The present inventors recognized that blanket advertising across the network tends not to be cost-efficient to advertisers, since the members of the network tend not to be interested in the products and services being advertised unless the advertisements are relevant to the members’ interest. Presenting to advertisers a community of members sharing a common interest provides advertisers with an opportunity to present products and services of interest to the members of the network, thereby maximizing the return on the investment made to advertising.

The present inventors also recognized that advertising to members of an online social network based solely on the content of their profile lacks targeted generation of advertisements. Members of a community may have content on their profile in addition to the common interest of the community, such as personal information, etc. Relying solely on the content of the profile of a member of a community decreases the specificity of advertisements to the community since the presence of additional information distorts the signal from the content related to the common interests.

In one implementation, a computer-implemented method for displaying advertisements to members of a network is described.
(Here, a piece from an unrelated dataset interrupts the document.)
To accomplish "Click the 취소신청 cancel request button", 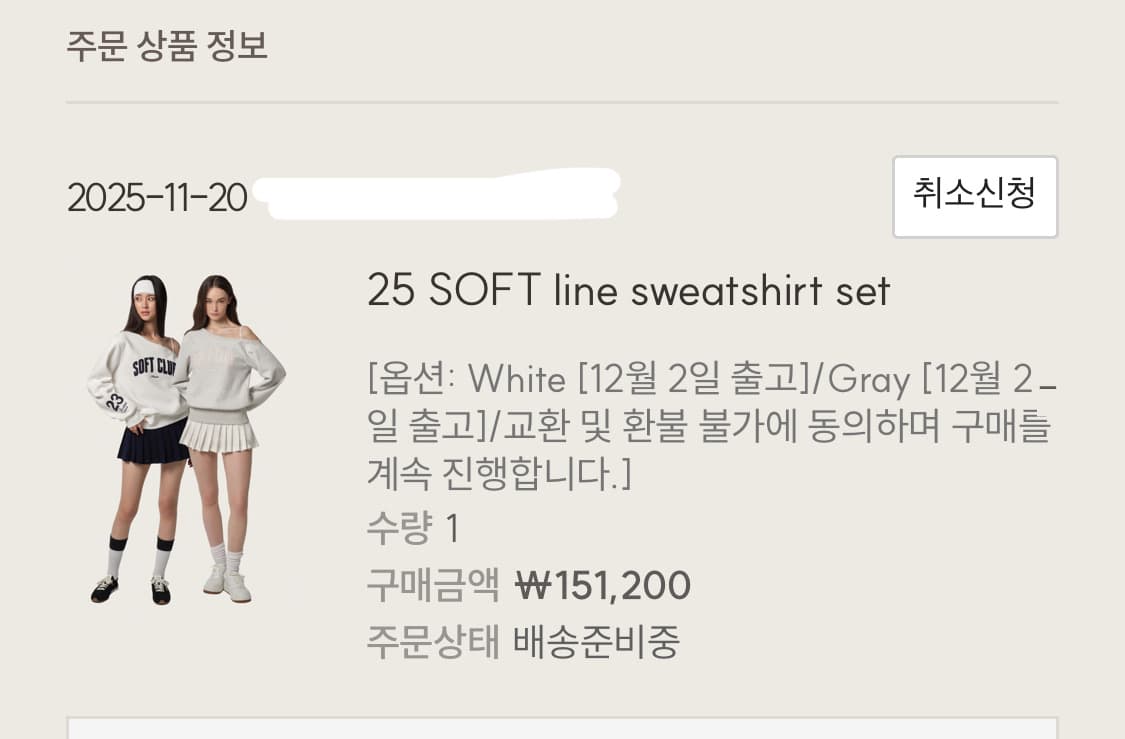I will pyautogui.click(x=974, y=197).
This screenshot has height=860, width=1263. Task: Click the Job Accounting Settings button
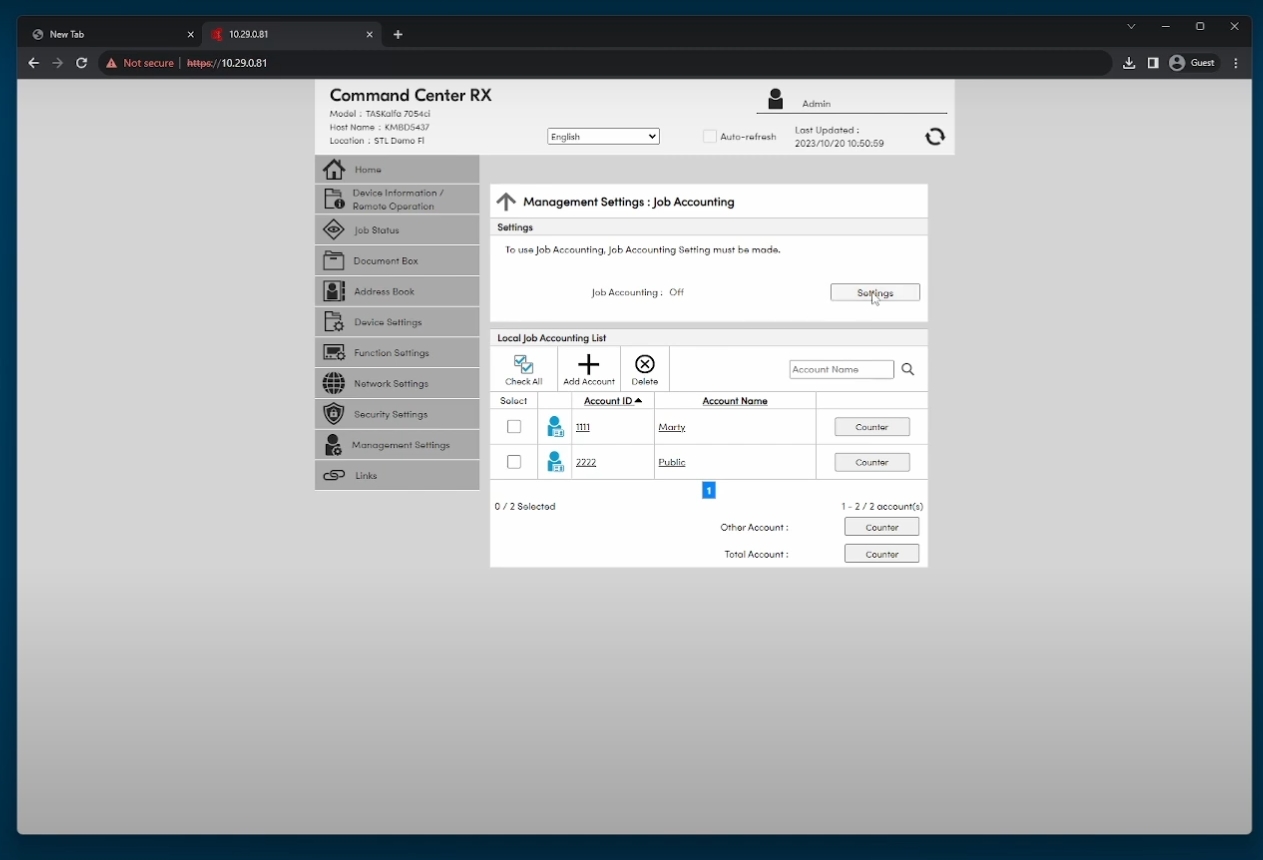tap(875, 293)
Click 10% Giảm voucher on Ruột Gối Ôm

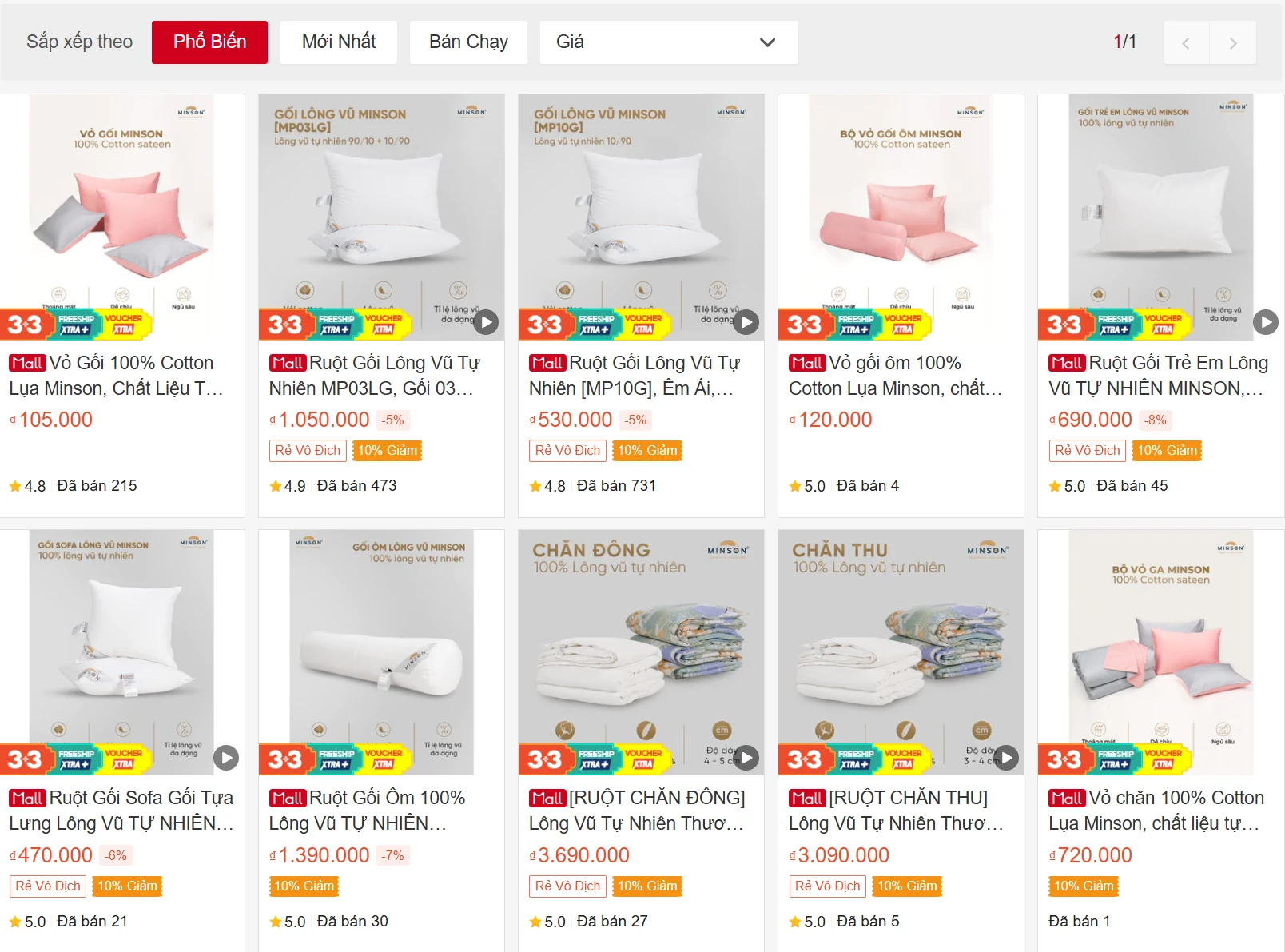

The method includes identifying one or more communities within a network, wherein the community can include a plurality of members of the network, identifying one or more influencers in the one or more communities, and placing one or more advertisements at the profiles of one or more members in the one or more communities…

The systems and techniques described here may provide one or more of the following advantages. First, a system can identify communities of common interests within an online social network. This may allow advertisers to target the communities based on the common interest of the community, as opposed to the content of individual profiles. Second, a system can identify members who belong to overlapping communities as a result of more than one common interest. By blending advertisements relevant to the interests of each of the overlapping communities, advertisers may target the members common to these communities. Third, a system can identify the influencers from among the members of a community. This may provide advertisers with the option of targeting either all members in the community or advertising only on the profile of the influencer, thereby targeting the entire community.

In addition, the system encourages members of communities in online social networks to enrich the content on their profiles. The presence of high quality content relevant to shared interests on a member’s profile increases the popularity of the member in the community and improves a member’s chances of being an influencer. An influencer may receive financial incentives from advertisers in exchange for permission to display advertisements on the member’s profile.